Two stories dominating the tabloids caught my eye, metaphorically speaking. Firstly, the nation reeled with moral indignation recently when a 13-year-old boy was pictured with his 15-year-old girlfriend, pleased as punch over the birth of their new baby. Both parents looked young and apprehensive - despite their radiant happiness - but it was the youthful father who received most of the attention with accusations that he was barely out of primary school and that he was just “too young”.


Now I suspect our interplanetary visitors would have been a trifle confused. Why, they might have mused, was there this enormous fuss when clearly both parents were physically mature enough to go through the process of reproduction and birth? Why was society fixed on an arbitrary age at which young people suddenly became regarded as suitable for having children and engaging in sexual activity? And if blessed with the gift of time travel as well, our interplanetary visitors would have found great variations in what was regarded as an “appropriate age” from century to century, country to country, and civilisation to civilisation. Here is probably not the place for a discussion as to the appropriate age to which a young person becomes both physically and emotionally mature enough to engage in sex and the act of reproduction, but I do think that an observer from another planet would be astonished at the furore that this case provoked.

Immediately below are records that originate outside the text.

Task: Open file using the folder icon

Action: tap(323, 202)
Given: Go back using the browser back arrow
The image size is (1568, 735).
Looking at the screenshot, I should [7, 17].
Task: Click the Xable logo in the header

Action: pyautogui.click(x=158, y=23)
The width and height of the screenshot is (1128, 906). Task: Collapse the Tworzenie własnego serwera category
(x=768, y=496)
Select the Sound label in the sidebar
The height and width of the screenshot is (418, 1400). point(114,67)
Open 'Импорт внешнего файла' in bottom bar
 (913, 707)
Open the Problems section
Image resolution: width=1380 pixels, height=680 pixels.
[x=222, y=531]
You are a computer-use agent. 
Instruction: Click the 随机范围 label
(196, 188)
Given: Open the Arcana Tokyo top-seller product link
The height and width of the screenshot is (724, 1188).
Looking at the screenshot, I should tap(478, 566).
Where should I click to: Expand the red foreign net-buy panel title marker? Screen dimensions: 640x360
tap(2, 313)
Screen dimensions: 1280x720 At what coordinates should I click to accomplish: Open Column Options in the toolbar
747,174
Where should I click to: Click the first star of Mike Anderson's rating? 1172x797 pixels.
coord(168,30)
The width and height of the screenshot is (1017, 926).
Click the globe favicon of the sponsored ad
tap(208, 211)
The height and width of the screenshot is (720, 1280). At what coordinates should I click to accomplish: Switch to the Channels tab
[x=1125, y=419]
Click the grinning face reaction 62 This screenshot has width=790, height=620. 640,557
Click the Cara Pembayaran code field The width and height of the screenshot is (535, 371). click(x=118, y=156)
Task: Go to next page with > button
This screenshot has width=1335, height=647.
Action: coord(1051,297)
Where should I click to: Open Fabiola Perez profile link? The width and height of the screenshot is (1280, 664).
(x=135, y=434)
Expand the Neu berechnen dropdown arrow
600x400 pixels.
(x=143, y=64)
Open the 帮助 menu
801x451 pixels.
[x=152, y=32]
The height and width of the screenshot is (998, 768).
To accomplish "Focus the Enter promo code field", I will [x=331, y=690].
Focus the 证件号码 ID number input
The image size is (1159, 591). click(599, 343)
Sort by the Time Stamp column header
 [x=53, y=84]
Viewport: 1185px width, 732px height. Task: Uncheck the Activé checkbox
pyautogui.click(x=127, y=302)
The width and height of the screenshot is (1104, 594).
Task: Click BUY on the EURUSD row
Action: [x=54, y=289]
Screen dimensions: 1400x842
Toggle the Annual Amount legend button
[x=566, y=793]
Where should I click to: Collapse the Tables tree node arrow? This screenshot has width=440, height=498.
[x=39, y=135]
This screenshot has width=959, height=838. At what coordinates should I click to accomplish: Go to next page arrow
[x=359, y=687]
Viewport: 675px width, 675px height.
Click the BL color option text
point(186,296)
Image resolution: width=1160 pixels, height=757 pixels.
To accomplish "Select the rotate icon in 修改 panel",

The other story that kept popping up was that of the unfortunate Jade Goody, and her losing battle with cancer. Leaving aside the fact that the news coverage is being manipulated by Max Clifford, and that she unashamedly is trying to make as much money as possible in order to provide for her children after her death, the curiosity is why this woman should apparently have captivated the nation’s hearts!


This is another of those stories where a visitor from another planet would be nonplussed. The extent of the coverage would suggest that Jade Goody was a great national figure - perhaps someone who has served as a leader or has been a huge inspiration to the nation - or through public service, has won an affectionate place in people’s hearts in the same way that Diana, Princess of Wales became the “people’s princess”. But no. Jade’s great claim to success is having been a contestant in Big Brother and having become notorious for her bigoted and racist views, her colourful choice of language, and being the archetypal Essex girl who had managed to achieve notoriety as a C list celebrity.


So another case where those observers from another planet would be left scratching their heads, as am I, wondering what it is that makes Jade Goody’s terminal illness something of a national tragedy!